PROBLEM STATEMENT: Every entry must be transcribed exactly as written.

Dataset records:
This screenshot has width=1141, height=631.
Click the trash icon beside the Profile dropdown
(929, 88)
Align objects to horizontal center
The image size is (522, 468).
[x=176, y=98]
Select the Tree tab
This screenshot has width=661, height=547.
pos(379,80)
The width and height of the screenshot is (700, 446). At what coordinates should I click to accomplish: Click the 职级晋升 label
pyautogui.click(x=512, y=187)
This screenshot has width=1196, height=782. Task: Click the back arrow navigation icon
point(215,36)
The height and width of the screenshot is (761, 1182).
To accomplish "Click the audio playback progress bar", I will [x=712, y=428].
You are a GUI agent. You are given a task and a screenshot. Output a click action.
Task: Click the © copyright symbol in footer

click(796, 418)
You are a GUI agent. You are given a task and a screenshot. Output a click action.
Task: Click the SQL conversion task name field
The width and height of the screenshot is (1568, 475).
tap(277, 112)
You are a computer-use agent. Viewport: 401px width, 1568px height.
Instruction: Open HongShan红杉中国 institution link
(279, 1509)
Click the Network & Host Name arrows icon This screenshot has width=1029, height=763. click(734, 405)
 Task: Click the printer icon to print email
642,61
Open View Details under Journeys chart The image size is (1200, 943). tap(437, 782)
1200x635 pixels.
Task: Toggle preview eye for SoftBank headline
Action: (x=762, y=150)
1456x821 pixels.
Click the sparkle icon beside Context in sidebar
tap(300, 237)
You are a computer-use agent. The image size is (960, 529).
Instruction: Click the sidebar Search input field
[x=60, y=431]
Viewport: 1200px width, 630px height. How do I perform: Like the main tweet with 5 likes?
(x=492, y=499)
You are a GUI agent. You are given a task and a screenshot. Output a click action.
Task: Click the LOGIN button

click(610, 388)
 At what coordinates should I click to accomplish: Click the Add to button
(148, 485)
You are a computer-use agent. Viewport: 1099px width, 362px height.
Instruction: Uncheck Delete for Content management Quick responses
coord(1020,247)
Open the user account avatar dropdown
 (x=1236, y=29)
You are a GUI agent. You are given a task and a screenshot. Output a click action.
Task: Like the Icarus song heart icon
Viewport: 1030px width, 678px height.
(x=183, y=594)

EXERCISE RESPONSE:
This screenshot has width=1141, height=631.
Click the trash icon beside the Profile dropdown
(929, 88)
Align objects to horizontal center
The image size is (522, 468).
[x=176, y=98]
Select the Tree tab
This screenshot has width=661, height=547.
pos(379,80)
The width and height of the screenshot is (700, 446). At what coordinates should I click to accomplish: Click the 职级晋升 label
pyautogui.click(x=512, y=187)
This screenshot has width=1196, height=782. Task: Click the back arrow navigation icon
point(215,36)
The height and width of the screenshot is (761, 1182).
To accomplish "Click the audio playback progress bar", I will [x=712, y=428].
You are a GUI agent. You are given a task and a screenshot. Output a click action.
Task: Click the © copyright symbol in footer

click(796, 418)
You are a GUI agent. You are given a task and a screenshot. Output a click action.
Task: Click the SQL conversion task name field
The width and height of the screenshot is (1568, 475).
tap(277, 112)
You are a computer-use agent. Viewport: 401px width, 1568px height.
Instruction: Open HongShan红杉中国 institution link
(279, 1509)
Click the Network & Host Name arrows icon This screenshot has width=1029, height=763. click(734, 405)
 Task: Click the printer icon to print email
642,61
Open View Details under Journeys chart The image size is (1200, 943). tap(437, 782)
1200x635 pixels.
Task: Toggle preview eye for SoftBank headline
Action: (x=762, y=150)
1456x821 pixels.
Click the sparkle icon beside Context in sidebar
tap(300, 237)
You are a computer-use agent. The image size is (960, 529).
Instruction: Click the sidebar Search input field
[x=60, y=431]
Viewport: 1200px width, 630px height. How do I perform: Like the main tweet with 5 likes?
(x=492, y=499)
You are a GUI agent. You are given a task and a screenshot. Output a click action.
Task: Click the LOGIN button

click(610, 388)
 At what coordinates should I click to accomplish: Click the Add to button
(148, 485)
You are a computer-use agent. Viewport: 1099px width, 362px height.
Instruction: Uncheck Delete for Content management Quick responses
coord(1020,247)
Open the user account avatar dropdown
 (x=1236, y=29)
You are a GUI agent. You are given a task and a screenshot. Output a click action.
Task: Like the Icarus song heart icon
Viewport: 1030px width, 678px height.
(x=183, y=594)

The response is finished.